На грязном бетонном полу посредине бункера лежала женщина, прикрытая какой-то дерюгой. Живая. Но не в сознании. Без правого глаза. Глазное яблоко, держащееся на веревке нерва, свисало ей на щеку. Отвратное зрелище.
— Она вон на том крюке на веревке висела. Повешенная. — словно боясь разбудить, прошептал прерывисто сопящий мне в затылок Мастиф
— Не понял. И как она могла выжить?
— Да они ее не за шею…
— За ноги, что ли?
— За грудь.
— Это как?
— В прорезанные дыры на груди веревку пропустили и готово.
Твари! Во, мля — затейники какие! Ну, держитесь, бармалеи!
Белеющее в полумраке напротив лицо Арвильды спокойно и невозмутимо.

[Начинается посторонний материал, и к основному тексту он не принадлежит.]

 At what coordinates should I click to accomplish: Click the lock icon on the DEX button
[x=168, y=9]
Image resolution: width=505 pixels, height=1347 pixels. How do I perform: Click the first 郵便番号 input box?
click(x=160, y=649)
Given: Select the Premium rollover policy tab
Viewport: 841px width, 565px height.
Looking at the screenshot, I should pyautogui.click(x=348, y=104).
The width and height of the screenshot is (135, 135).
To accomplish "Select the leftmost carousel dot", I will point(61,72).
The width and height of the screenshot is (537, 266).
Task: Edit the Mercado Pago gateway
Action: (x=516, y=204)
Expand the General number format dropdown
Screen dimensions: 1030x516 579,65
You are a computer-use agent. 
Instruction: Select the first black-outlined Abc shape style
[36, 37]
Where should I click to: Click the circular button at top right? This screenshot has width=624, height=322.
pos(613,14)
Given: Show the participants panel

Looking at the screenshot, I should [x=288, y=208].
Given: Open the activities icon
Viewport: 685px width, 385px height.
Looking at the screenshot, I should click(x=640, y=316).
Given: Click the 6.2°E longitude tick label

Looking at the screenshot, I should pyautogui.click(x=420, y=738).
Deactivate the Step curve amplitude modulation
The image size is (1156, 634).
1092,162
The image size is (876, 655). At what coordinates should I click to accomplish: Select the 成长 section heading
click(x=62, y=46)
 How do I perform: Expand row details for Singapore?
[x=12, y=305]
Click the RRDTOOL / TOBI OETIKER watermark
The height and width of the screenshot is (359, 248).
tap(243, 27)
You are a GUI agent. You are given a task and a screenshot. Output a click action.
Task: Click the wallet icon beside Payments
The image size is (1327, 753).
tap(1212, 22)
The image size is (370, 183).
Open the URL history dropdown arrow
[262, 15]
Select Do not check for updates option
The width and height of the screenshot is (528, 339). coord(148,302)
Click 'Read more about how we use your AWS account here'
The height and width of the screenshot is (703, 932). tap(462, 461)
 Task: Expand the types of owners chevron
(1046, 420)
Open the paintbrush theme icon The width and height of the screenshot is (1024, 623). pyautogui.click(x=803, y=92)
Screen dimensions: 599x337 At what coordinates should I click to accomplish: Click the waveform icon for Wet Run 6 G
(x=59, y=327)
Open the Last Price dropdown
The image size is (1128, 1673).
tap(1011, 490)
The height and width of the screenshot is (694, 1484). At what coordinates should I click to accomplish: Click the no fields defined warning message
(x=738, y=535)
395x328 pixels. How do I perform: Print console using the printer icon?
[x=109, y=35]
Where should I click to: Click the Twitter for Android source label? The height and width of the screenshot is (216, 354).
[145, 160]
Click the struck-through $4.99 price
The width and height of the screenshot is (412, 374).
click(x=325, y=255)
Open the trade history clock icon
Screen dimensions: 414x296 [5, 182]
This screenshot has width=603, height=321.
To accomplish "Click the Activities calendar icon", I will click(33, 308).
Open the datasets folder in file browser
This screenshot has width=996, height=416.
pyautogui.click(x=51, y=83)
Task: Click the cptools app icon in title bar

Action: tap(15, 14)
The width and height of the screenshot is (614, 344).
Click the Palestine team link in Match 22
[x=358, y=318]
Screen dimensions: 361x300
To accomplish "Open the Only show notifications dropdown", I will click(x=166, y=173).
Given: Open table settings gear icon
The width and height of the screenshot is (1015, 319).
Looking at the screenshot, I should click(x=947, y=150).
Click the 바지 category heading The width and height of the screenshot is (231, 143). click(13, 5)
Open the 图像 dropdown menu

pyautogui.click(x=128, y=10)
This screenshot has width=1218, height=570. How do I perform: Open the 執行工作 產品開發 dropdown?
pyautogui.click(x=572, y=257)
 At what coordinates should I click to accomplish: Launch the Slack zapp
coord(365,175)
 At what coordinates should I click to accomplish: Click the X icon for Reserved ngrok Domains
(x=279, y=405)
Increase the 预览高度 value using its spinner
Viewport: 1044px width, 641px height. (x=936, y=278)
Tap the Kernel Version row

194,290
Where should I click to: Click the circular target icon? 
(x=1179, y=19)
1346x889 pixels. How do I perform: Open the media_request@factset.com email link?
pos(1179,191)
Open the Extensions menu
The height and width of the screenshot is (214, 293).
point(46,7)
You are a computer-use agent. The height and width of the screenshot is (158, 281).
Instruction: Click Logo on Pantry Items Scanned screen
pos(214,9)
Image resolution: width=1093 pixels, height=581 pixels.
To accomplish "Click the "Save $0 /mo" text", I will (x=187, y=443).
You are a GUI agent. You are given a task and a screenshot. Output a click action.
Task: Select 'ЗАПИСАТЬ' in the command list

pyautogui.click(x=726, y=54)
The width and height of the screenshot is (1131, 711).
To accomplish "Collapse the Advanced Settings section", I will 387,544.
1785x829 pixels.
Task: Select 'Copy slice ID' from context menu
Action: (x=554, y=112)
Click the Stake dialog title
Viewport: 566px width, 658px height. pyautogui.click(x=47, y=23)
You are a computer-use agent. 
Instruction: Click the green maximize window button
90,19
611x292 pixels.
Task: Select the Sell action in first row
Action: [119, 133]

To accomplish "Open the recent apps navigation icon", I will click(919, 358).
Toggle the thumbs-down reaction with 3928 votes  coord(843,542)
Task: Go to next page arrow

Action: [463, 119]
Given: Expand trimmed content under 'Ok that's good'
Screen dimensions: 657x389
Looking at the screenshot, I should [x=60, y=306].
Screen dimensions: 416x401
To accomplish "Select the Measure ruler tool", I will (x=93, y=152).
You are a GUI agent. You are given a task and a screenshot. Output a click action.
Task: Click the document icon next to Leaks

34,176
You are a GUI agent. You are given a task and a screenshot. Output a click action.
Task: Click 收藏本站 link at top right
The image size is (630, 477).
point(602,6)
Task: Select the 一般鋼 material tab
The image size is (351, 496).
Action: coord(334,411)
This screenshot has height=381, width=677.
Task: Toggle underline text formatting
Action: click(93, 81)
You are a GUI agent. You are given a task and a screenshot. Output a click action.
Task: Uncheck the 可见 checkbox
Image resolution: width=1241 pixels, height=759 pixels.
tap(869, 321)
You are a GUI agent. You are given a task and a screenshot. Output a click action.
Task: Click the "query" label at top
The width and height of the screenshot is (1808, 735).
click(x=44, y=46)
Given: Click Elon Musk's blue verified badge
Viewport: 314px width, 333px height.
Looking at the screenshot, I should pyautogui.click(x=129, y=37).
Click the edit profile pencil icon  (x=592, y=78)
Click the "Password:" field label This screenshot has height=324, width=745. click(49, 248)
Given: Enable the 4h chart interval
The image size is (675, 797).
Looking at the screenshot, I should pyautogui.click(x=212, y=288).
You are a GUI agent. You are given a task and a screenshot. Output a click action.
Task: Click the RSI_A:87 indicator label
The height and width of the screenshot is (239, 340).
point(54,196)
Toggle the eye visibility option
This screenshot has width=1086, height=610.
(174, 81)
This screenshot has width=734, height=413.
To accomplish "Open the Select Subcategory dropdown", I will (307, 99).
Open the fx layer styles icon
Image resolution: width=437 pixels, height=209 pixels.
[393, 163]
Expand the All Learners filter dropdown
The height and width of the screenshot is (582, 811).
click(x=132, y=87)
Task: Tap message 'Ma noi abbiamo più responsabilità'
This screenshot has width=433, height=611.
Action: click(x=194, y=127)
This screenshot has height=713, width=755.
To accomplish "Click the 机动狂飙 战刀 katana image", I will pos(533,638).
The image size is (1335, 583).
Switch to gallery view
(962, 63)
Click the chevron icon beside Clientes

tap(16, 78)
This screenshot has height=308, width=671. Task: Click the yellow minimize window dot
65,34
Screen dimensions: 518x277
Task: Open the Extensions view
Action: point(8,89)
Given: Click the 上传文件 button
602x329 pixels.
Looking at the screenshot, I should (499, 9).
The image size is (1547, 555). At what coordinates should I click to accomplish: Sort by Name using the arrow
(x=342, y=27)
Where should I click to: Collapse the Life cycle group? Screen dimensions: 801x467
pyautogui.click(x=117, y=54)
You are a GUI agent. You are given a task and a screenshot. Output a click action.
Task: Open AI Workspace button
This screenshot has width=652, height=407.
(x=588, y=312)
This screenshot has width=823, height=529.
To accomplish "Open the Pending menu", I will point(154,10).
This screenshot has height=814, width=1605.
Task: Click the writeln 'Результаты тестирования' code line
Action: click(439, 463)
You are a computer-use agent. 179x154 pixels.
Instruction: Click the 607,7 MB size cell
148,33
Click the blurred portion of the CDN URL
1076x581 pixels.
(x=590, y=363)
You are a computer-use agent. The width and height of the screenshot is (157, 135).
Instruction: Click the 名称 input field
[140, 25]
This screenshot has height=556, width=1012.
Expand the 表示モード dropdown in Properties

Ну да, Арворн рассказывал, что на их планете гиворы еще и не такое вытворяют. Привыкла дева-воительница. Для нее это обыденность. Уверен, что в случае необходимости эта дамочка и сама ничуть не хуже — любого препарирует.
Секунду подумав, достаю «вишню» и присев на колено, быстро избавляю мученицу от страданий…
Получаю плюс пять к репе за милосердие. Да тьфу на вас! Век бы таких наград не видать!
— Пленные где?
— Там — на площади.
— Ага.
Выхожу из смердящего полумрака на свежий воздух.
Сводит скулы и потряхивает.
Ну, сейчас я вам устрою «этническую чистку», уроды!
Вы же это дело любите!
И по уху на: «Мы не при делах — это наш староста с мужиками тут развлекался»!